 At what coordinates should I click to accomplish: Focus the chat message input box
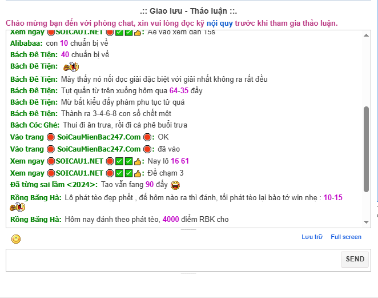coord(173,260)
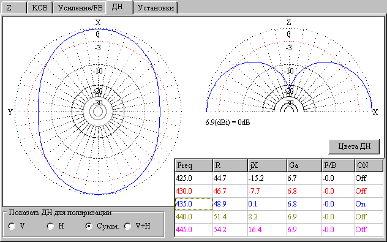Go to the Установки tab
Screen dimensions: 387x242
click(156, 8)
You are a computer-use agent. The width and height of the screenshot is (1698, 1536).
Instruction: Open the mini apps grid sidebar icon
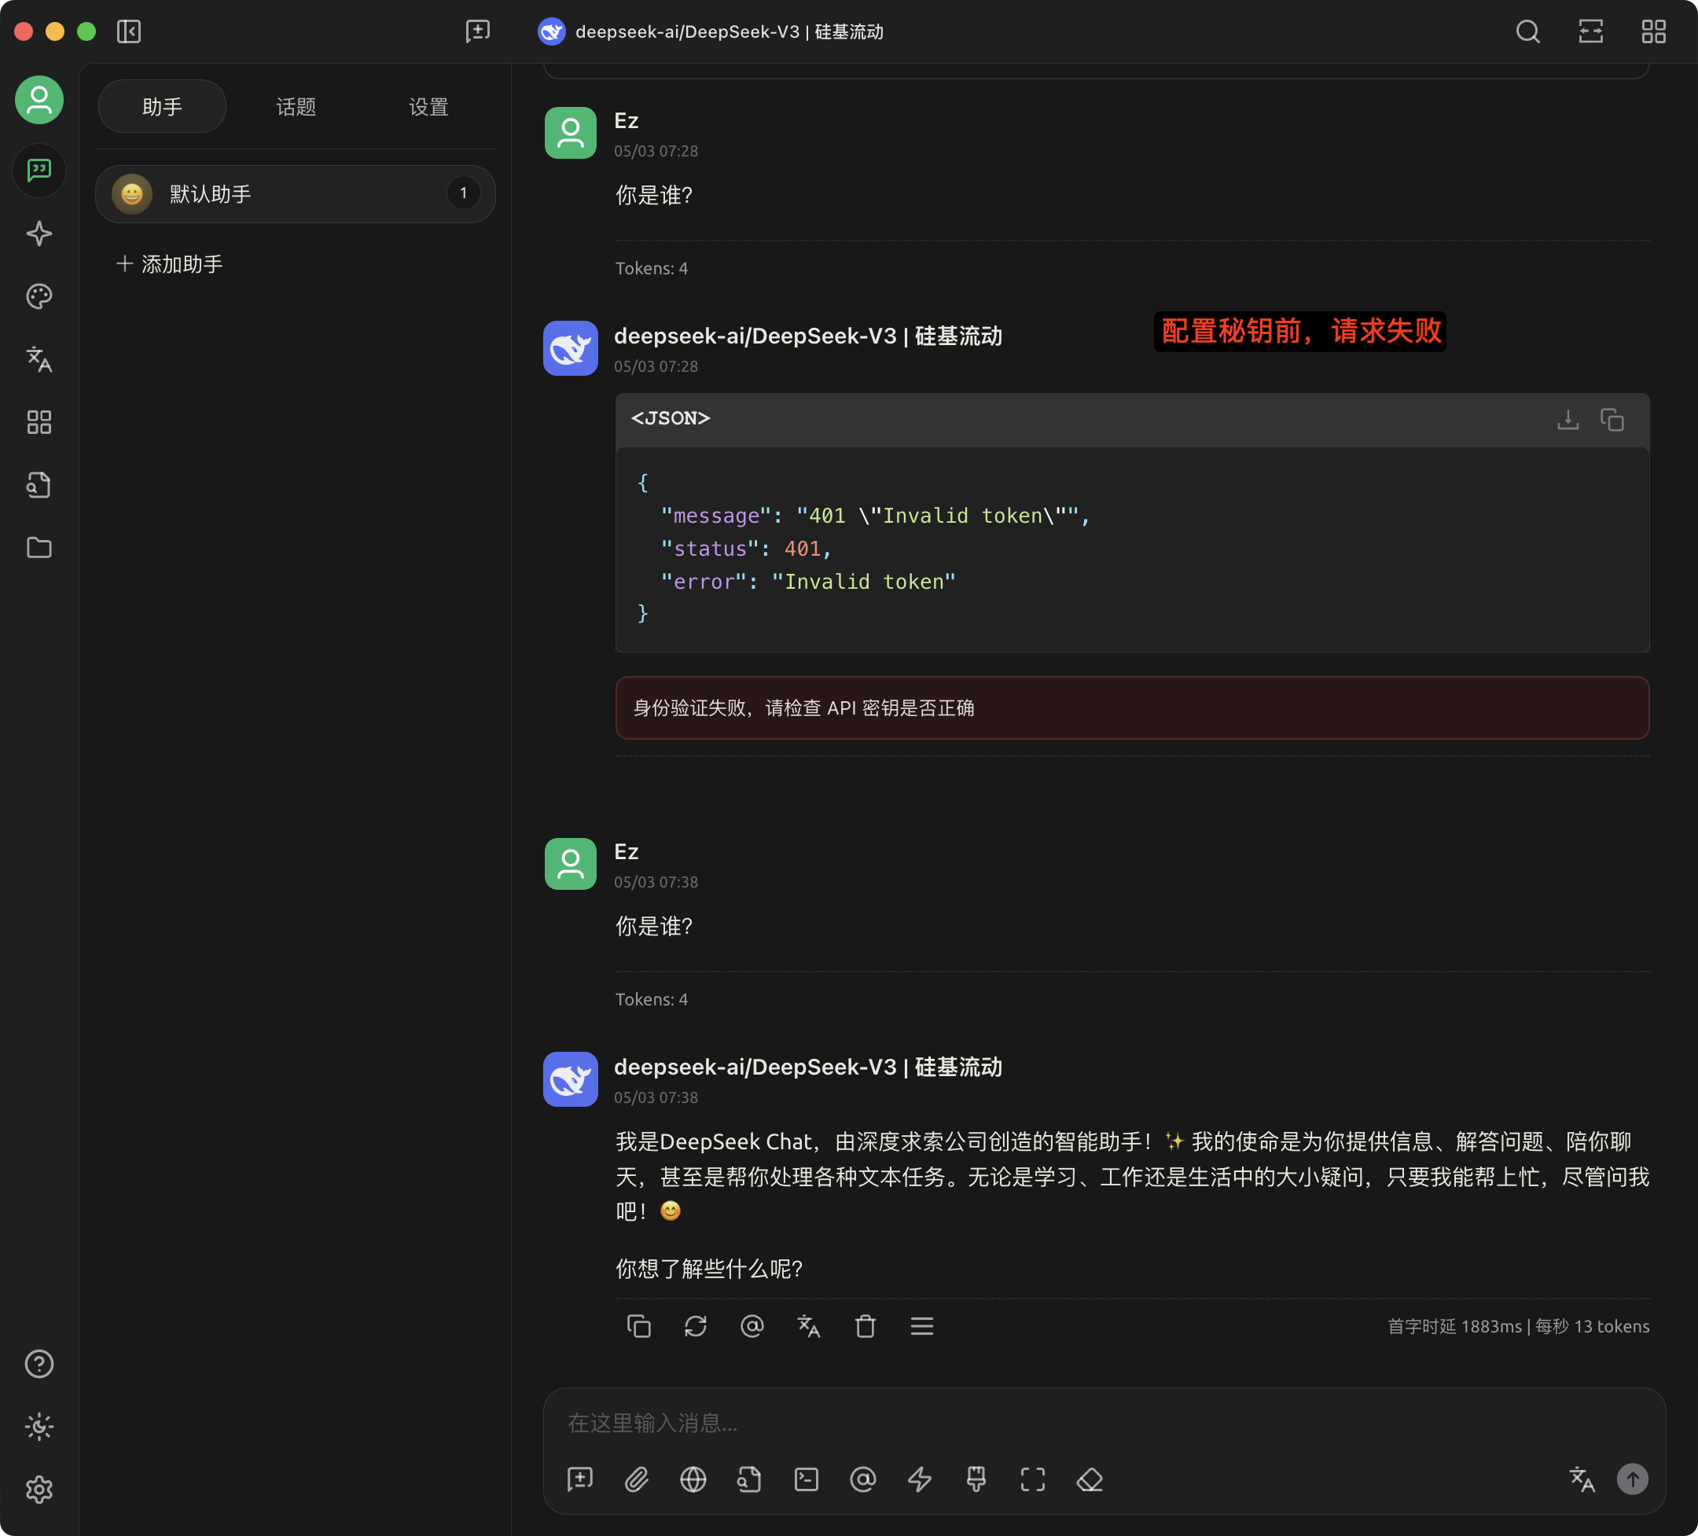[39, 422]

------------------------------------------------------------------------

▶ _Task prompt_
Print the lines above word for word, omitting the pictures.

▶ _The completed task_
 At what coordinates should I click to accomplish: Focus the chat message input box
coord(173,260)
Go to the Установки tab
Screen dimensions: 387x242
click(156, 8)
You are a computer-use agent. The width and height of the screenshot is (1698, 1536).
Instruction: Open the mini apps grid sidebar icon
[39, 422]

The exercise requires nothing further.